Every line that includes the word "Collapse" needs to be copied from the listing.

◆ ◆ ◆ ◆ ◆ ◆ ◆

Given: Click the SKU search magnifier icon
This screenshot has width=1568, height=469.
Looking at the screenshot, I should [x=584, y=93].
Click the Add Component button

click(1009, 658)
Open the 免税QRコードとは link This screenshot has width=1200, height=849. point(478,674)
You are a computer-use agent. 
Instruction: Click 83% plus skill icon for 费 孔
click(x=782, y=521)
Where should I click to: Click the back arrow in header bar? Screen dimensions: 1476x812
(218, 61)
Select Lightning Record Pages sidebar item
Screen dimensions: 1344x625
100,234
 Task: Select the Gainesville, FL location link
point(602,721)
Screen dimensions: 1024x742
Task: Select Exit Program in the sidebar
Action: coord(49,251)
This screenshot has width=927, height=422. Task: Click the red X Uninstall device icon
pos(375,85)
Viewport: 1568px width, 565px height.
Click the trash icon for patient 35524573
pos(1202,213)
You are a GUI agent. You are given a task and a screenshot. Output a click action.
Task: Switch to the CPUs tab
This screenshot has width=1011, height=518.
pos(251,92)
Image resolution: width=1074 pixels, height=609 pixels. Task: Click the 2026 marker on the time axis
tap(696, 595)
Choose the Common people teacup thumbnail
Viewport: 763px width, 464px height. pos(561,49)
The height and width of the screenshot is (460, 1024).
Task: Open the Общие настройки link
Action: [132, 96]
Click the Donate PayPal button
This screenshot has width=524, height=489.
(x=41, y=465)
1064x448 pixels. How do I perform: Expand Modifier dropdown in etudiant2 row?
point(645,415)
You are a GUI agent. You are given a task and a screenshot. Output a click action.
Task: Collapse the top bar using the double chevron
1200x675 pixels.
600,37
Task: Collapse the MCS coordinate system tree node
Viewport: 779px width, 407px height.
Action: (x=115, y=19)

◆ ◆ ◆ ◆ ◆ ◆ ◆

- **Response to this task**:
Task: Collapse the top bar using the double chevron
Task: Collapse the MCS coordinate system tree node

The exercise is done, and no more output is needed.